In-place modification in backward not allowed with torch.compile

Modifying the gradient in-place does not work in torch.compile. If I clone the incoming gradient, zero out the elements I want to zero out, and then passing that on works. But doesn’t that use too much memory?

What could be a way to achieve this without blowing up memory but still being able to use torch.compile?

class StraightThroughClamp(Function):
    """
    Straight-through clamp function.
    """

    # pylint: disable=abstract-method, redefined-builtin, arguments-differ

    @staticmethod
    def forward(
        ctx: FunctionCtx,
        x_input: Tensor,
        upper_thresh: Tensor,
        lower_thresh: Tensor,
        input_range: Tensor,
    ) -> Tensor:
        clamped_mask = upper_thresh | lower_thresh
        exactly_the_same = x_input.abs() == input_range
        ctx.save_for_backward(clamped_mask & ~exactly_the_same)
        return clamp(x_input, min=-input_range, max=input_range)

    @staticmethod
    # type: ignore[override]
    def backward(ctx: FunctionCtx, d_output: Tensor) -> Tuple[Tensor, None, None, None, None]:
        (clamped_mask,) = ctx.saved_tensors  # type: ignore[attr-defined]
        
        # doesn't this blow up memory?
        d_output_zeroed_out = d_output.clone()
        d_output_zeroed_out[clamped_mask] = 0.0

        # what works, but not when I use torch.compile
        d_output[clamped_mask] = 0.0

        return d_output_zeroed_out, None, None, None, None

Are you using the latest version of PyTorch?
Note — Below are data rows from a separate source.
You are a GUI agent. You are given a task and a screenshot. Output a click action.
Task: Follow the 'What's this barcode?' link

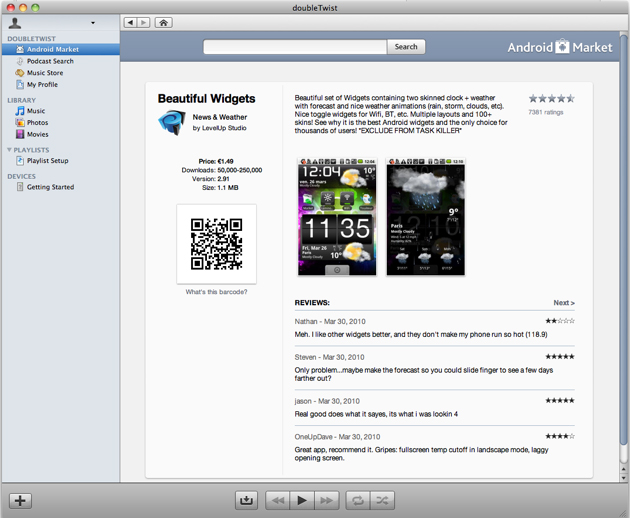(216, 292)
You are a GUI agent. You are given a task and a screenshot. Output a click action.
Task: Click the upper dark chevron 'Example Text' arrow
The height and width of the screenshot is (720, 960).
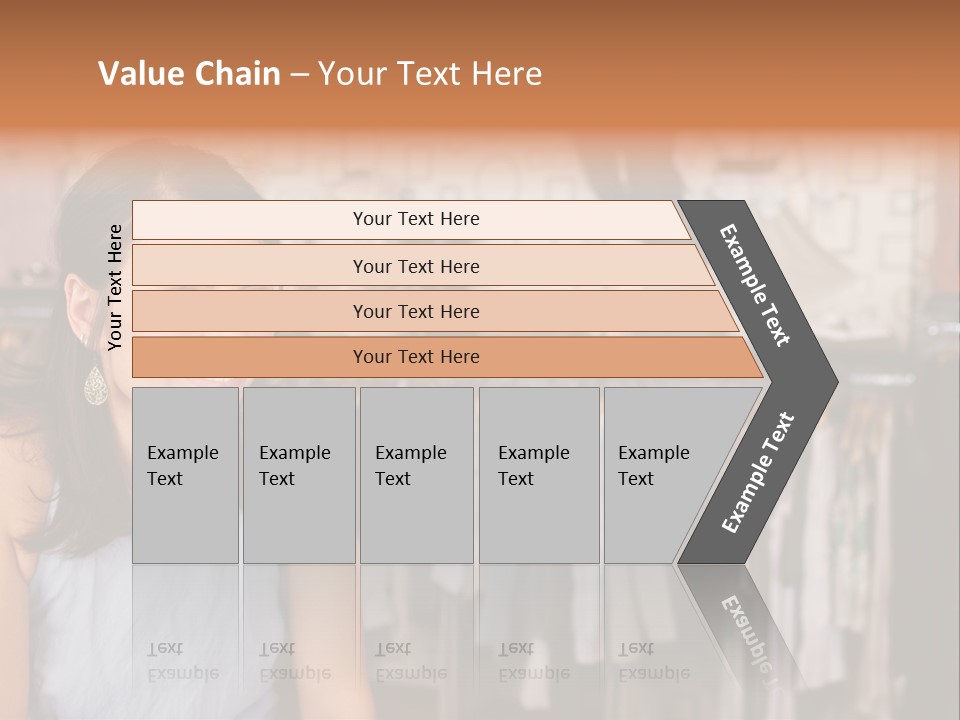pos(757,286)
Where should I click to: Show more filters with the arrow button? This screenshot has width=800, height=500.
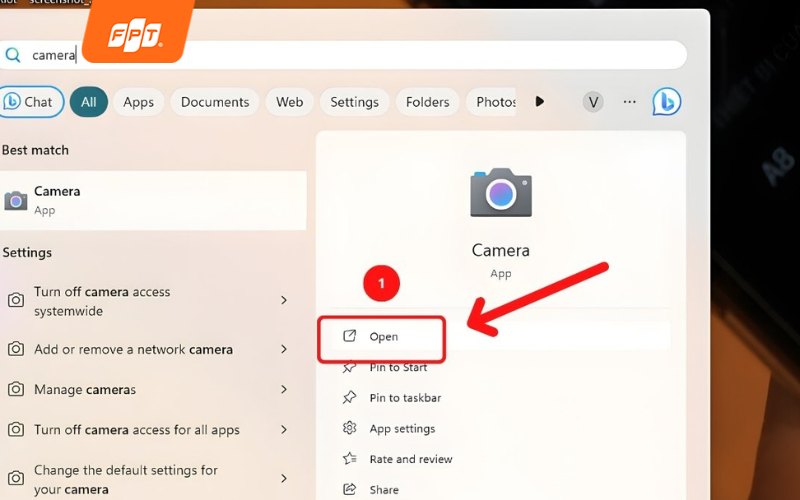[x=540, y=102]
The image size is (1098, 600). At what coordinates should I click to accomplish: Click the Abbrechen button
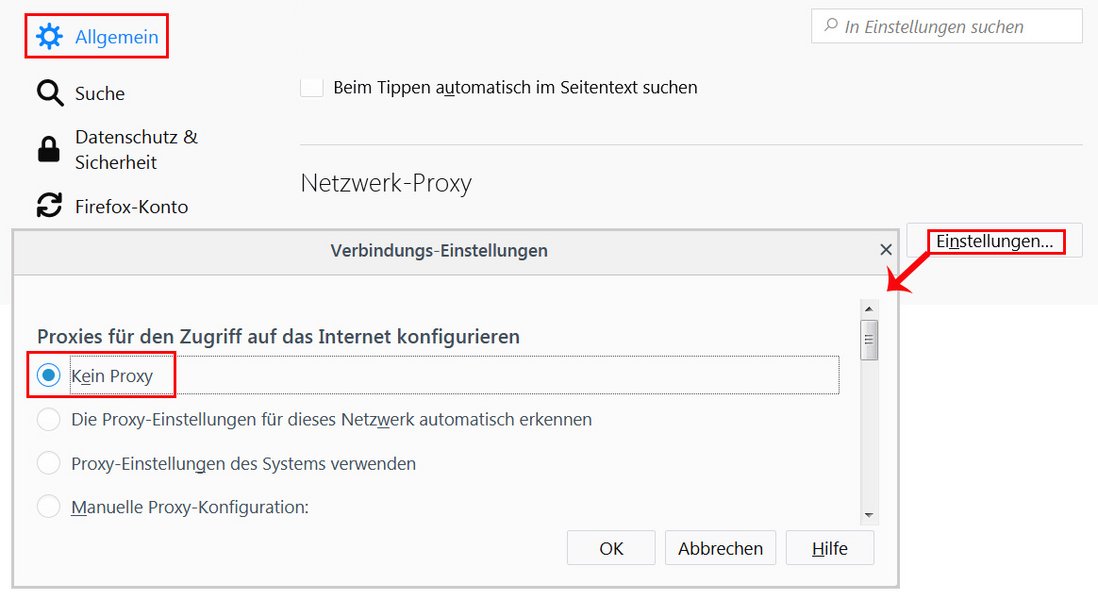(720, 548)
We added support to allow mutating tangents in compile here support input mutations on tangents in compile by bdhirsh · Pull Request #141131 · pytorch/pytorch · GitHub.

I would say that in-place modification of gradients is actually unsafe in eager today, for example if you did an add afterwards, the gradient you are receiving will be aliased to another tensor. There are plans to add safe guards to allow doing this safely, however.